PASSAGE TO READ
★ ★ ★
Your Cube Stereo Hybrid will have a specific shock size in the frame spec - worth confirming that before ordering a replacement, as even 5mm out on the stroke changes the ride height meaningfully.
 
Can you give me a rundown of all the fox 34 fork suspension models available.
 
Can you give me a rundown of all the fox 34 fork suspension models available.
Worth knowing upfront: the standard Fox 34 and 34 Step-Cast are no longer being made for 2026.

Fox reshuffled their whole lineup, so a "rundown of Fox 34 models" now looks a bit different to what it would've a year ago. Here's the current picture:

Fox 34-series - where things stand in 2026 Fox 34 SL (2026 - current)

Brand new for 2026, the 34 SL is a high-performance fork purpose-built for XC riding, replacing the outgoing 34 Step-Cast. • 110 - 130mm of travel - aimed at aggressive XC and down-country riders.

• Three spec levels: Performance (GRIP damper, standard Kabolt axle), Performance Elite (GRIP SL damper, Kabolt SL axle), and Factory (Kashima-coated stanchions).

• The Factory is also the only spec offered with the GRIP X damper, but only at 130mm travel. • With the GRIP SL damper, it's the lightest 130mm fork Fox have ever made.

Fox 34 Step-Cast (outgoing / legacy) Still specced on some complete bikes but has been superseded by the 34 SL.

If you see it on a bike spec sheet it'll be a 2025 or older build. • Factory version: 100 or 120mm, GRIP SL damper. Performance version: 120mm, three-position GRIP damper.

Fox 34 (standard - discontinued) The workhorse trail fork from years past - 130 - 140mm, 34mm stanchions, available in Rhythm/Performance/Performance Elite/Factory grades with GRIP or FIT4 dampers.

Its replacement in the trail bike slot is actually the new Fox 36 SL, offered in 120, 130, and 140mm travel, 29" only. Heavier than the old 34 but

about 20% stiffer torsionally. E-Bike (E-Optimized) variants

Worth flagging for your Cube: Fox offer eMTB-specific versions of several forks - identical externally but with a custom damper tune, progressive air spring for the extra system weight, and beefed-up CSU assemblies on the 34 and 36 for added stiffness.
★ ★ ★
MATERIAL SUPPLIED
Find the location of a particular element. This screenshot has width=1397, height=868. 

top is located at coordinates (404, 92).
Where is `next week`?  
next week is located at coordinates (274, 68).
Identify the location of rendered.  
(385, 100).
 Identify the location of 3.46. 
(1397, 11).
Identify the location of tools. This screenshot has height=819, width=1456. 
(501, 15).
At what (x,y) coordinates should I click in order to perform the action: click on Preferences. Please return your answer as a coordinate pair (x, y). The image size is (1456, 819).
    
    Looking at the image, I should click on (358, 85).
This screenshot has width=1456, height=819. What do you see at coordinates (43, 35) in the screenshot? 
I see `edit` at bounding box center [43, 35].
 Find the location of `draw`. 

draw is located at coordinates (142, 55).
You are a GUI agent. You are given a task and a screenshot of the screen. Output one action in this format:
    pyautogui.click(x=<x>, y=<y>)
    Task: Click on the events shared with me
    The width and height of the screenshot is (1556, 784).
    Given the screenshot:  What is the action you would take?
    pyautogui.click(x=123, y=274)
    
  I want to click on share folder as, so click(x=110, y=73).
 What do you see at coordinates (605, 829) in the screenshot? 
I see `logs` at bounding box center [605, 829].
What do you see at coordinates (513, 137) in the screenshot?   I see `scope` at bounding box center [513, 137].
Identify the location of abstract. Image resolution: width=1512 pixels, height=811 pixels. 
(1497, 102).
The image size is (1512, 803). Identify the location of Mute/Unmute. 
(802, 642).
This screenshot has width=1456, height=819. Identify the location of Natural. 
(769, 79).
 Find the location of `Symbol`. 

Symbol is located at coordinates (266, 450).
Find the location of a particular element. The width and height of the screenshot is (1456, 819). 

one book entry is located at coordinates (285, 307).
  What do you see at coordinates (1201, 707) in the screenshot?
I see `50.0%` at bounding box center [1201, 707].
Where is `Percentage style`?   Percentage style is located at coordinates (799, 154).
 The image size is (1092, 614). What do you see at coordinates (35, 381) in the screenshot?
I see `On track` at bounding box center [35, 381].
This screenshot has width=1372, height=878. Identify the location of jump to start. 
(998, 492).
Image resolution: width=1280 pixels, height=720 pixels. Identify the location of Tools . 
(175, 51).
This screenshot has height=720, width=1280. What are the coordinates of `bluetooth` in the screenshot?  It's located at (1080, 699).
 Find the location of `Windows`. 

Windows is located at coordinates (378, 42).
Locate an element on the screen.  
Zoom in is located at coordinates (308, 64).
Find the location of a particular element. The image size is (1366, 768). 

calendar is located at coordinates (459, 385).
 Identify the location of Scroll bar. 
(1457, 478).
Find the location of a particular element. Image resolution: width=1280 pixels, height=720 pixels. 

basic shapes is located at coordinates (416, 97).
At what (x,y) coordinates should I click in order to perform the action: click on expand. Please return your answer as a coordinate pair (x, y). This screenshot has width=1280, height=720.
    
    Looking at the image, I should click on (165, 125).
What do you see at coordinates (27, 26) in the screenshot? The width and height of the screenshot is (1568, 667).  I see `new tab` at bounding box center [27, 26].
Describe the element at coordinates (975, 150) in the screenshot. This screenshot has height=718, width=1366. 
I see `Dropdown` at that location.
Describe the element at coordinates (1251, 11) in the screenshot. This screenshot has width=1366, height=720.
★ ★ ★
PROBLEM 1
Check (a), (b), and (c) against the Fox 34 fork overview. Mark each yes or no and quote the words of the overview that decide it.
(a) The 34 SL has 110 to 130mm of travel.
(b) The Performance spec of the 34 SL comes with the GRIP X damper.
(c) The Fox 36 SL is offered in 27.5" as well as 29".
PROBLEM 2
According to the Fox 34 fork overview, what coating do the stanchions on the Factory spec of the 34 SL have?
PROBLEM 3
Carry on the Fox 34 fork overview from its last sentence.

REPLY 1
(a) Yes: "110 - 130mm of travel"
(b) No: "The Factory is also the only spec offered with the GRIP X damper"
(c) No: "offered in 120, 130, and 140mm travel, 29" only"

REPLY 2
Kashima coating.

REPLY 3
TL;DR If you're shopping new in 2026: the 34 SL is the current 34mm-stanchion fork (XC/downcountry). For trail use on an eMTB like your Cube Stereo Hybrid, the 36 SL or full 36 is now the natural landing spot - the old 34's trail role has been taken over by the 36 SL.
 
Difference between rhythm and the others?
@Rider42 - the Rhythm is Fox's entry-level spec. Here's how the tiers stack up: Fox fork spec ladder (simplified)

Rhythm - basic damper, no external compression adjustment beyond a simple open/firm lever. Does the job, but it's the bluntest tool in the box. As @brentonb noted on the 38, the Factory tracks small hits noticeably better - the gap is real, mainly felt in the chatter and small bump sensitivity.

Performance - mid-tier. Adds a proper GRIP damper with low-speed compression and rebound adjustment. A meaningful step up in tunability over Rhythm. • Performance Elite - upgrades the damper further (Fox's higher-spec GRIP variant depending on the fork model), plus better internals. Noticeably more composed.

Factory - top of the range. Kashima-coated stanchions (gold finish, lower friction), best damper available for that fork, lightest weight. The one you'll want if budget allows.

In plain English: Rhythm is fine for most trail riding and it's what ends up on budget complete bikes to keep costs down. If you're upgrading or buying aftermarket, Performance or above is worth the stretch - the damper tuning alone makes a difference on technical terrain. Factory is the full shout if you want the best Fox can do.

For an eMTB like the Cube Stereo Hybrid, the extra system weight makes a better-damped fork earn its keep more than on an analogue bike - worth keeping in mind if you're ever shopping for a replacement.